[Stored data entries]
----
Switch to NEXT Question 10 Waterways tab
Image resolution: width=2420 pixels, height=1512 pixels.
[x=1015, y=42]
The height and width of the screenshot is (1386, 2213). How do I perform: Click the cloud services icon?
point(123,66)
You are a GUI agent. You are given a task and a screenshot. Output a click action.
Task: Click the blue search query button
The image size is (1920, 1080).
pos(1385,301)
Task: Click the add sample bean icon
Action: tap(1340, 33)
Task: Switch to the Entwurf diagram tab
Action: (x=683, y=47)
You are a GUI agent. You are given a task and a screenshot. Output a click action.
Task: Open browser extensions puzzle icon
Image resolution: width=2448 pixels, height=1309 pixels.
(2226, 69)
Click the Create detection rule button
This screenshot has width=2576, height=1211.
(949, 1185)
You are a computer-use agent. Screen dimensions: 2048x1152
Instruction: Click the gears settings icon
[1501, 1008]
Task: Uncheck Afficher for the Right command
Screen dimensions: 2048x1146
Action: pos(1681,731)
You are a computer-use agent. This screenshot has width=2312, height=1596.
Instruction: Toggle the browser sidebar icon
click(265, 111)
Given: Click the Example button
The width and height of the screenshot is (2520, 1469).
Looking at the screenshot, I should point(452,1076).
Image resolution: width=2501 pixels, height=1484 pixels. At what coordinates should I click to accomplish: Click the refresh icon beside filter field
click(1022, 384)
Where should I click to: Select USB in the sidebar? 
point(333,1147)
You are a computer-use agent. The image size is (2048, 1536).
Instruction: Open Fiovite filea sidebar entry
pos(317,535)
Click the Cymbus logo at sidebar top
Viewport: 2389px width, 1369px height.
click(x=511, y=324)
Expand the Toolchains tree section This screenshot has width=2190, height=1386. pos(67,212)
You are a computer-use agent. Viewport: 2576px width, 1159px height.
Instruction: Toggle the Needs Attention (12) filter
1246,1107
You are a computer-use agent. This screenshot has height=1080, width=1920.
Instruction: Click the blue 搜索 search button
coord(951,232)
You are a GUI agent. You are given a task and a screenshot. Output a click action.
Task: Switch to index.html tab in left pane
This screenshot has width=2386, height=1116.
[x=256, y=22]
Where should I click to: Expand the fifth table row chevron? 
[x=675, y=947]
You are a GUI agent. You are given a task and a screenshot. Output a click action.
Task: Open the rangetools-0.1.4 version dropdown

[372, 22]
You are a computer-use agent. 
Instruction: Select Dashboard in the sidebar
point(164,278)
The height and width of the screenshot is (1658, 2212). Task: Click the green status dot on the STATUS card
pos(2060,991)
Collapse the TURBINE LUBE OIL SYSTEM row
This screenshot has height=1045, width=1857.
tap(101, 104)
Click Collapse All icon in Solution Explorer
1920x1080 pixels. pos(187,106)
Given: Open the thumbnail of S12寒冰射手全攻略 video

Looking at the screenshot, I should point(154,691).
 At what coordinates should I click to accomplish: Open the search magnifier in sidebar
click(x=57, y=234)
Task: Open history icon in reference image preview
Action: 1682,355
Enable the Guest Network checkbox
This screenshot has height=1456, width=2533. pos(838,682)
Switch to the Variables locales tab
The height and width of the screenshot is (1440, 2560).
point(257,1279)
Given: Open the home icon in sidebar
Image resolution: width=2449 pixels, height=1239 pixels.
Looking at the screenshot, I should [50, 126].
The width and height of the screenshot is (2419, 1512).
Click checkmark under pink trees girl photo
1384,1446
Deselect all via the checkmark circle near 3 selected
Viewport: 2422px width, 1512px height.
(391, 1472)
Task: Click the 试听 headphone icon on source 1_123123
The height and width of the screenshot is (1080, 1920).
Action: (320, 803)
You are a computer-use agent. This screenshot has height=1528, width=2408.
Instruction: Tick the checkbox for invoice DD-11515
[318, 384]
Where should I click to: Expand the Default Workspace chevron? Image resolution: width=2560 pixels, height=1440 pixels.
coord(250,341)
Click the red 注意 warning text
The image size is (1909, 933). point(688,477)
----
▶ ACTION ITEM: Write the complete data out, exactly as above.

▶ SOLUTION TO THIS PROBLEM:
Switch to NEXT Question 10 Waterways tab
Image resolution: width=2420 pixels, height=1512 pixels.
[x=1015, y=42]
The height and width of the screenshot is (1386, 2213). How do I perform: Click the cloud services icon?
point(123,66)
You are a GUI agent. You are given a task and a screenshot. Output a click action.
Task: Click the blue search query button
The image size is (1920, 1080).
pos(1385,301)
Task: Click the add sample bean icon
Action: tap(1340, 33)
Task: Switch to the Entwurf diagram tab
Action: (x=683, y=47)
You are a GUI agent. You are given a task and a screenshot. Output a click action.
Task: Open browser extensions puzzle icon
Image resolution: width=2448 pixels, height=1309 pixels.
(2226, 69)
Click the Create detection rule button
This screenshot has width=2576, height=1211.
(949, 1185)
You are a computer-use agent. Screen dimensions: 2048x1152
Instruction: Click the gears settings icon
[1501, 1008]
Task: Uncheck Afficher for the Right command
Screen dimensions: 2048x1146
Action: pos(1681,731)
You are a computer-use agent. This screenshot has width=2312, height=1596.
Instruction: Toggle the browser sidebar icon
click(265, 111)
Given: Click the Example button
The width and height of the screenshot is (2520, 1469).
Looking at the screenshot, I should point(452,1076).
Image resolution: width=2501 pixels, height=1484 pixels. At what coordinates should I click to accomplish: Click the refresh icon beside filter field
click(1022, 384)
Where should I click to: Select USB in the sidebar? 
point(333,1147)
You are a computer-use agent. The image size is (2048, 1536).
Instruction: Open Fiovite filea sidebar entry
pos(317,535)
Click the Cymbus logo at sidebar top
Viewport: 2389px width, 1369px height.
click(x=511, y=324)
Expand the Toolchains tree section This screenshot has width=2190, height=1386. pos(67,212)
You are a computer-use agent. Viewport: 2576px width, 1159px height.
Instruction: Toggle the Needs Attention (12) filter
1246,1107
You are a computer-use agent. This screenshot has height=1080, width=1920.
Instruction: Click the blue 搜索 search button
coord(951,232)
You are a GUI agent. You are given a task and a screenshot. Output a click action.
Task: Switch to index.html tab in left pane
This screenshot has width=2386, height=1116.
[x=256, y=22]
Where should I click to: Expand the fifth table row chevron? 
[x=675, y=947]
You are a GUI agent. You are given a task and a screenshot. Output a click action.
Task: Open the rangetools-0.1.4 version dropdown

[372, 22]
You are a computer-use agent. 
Instruction: Select Dashboard in the sidebar
point(164,278)
The height and width of the screenshot is (1658, 2212). Task: Click the green status dot on the STATUS card
pos(2060,991)
Collapse the TURBINE LUBE OIL SYSTEM row
This screenshot has height=1045, width=1857.
tap(101, 104)
Click Collapse All icon in Solution Explorer
1920x1080 pixels. pos(187,106)
Given: Open the thumbnail of S12寒冰射手全攻略 video

Looking at the screenshot, I should point(154,691).
 At what coordinates should I click to accomplish: Open the search magnifier in sidebar
click(x=57, y=234)
Task: Open history icon in reference image preview
Action: 1682,355
Enable the Guest Network checkbox
This screenshot has height=1456, width=2533. pos(838,682)
Switch to the Variables locales tab
The height and width of the screenshot is (1440, 2560).
point(257,1279)
Given: Open the home icon in sidebar
Image resolution: width=2449 pixels, height=1239 pixels.
Looking at the screenshot, I should [50, 126].
The width and height of the screenshot is (2419, 1512).
Click checkmark under pink trees girl photo
1384,1446
Deselect all via the checkmark circle near 3 selected
Viewport: 2422px width, 1512px height.
(391, 1472)
Task: Click the 试听 headphone icon on source 1_123123
The height and width of the screenshot is (1080, 1920).
Action: (320, 803)
You are a computer-use agent. This screenshot has height=1528, width=2408.
Instruction: Tick the checkbox for invoice DD-11515
[318, 384]
Where should I click to: Expand the Default Workspace chevron? Image resolution: width=2560 pixels, height=1440 pixels.
coord(250,341)
Click the red 注意 warning text
The image size is (1909, 933). point(688,477)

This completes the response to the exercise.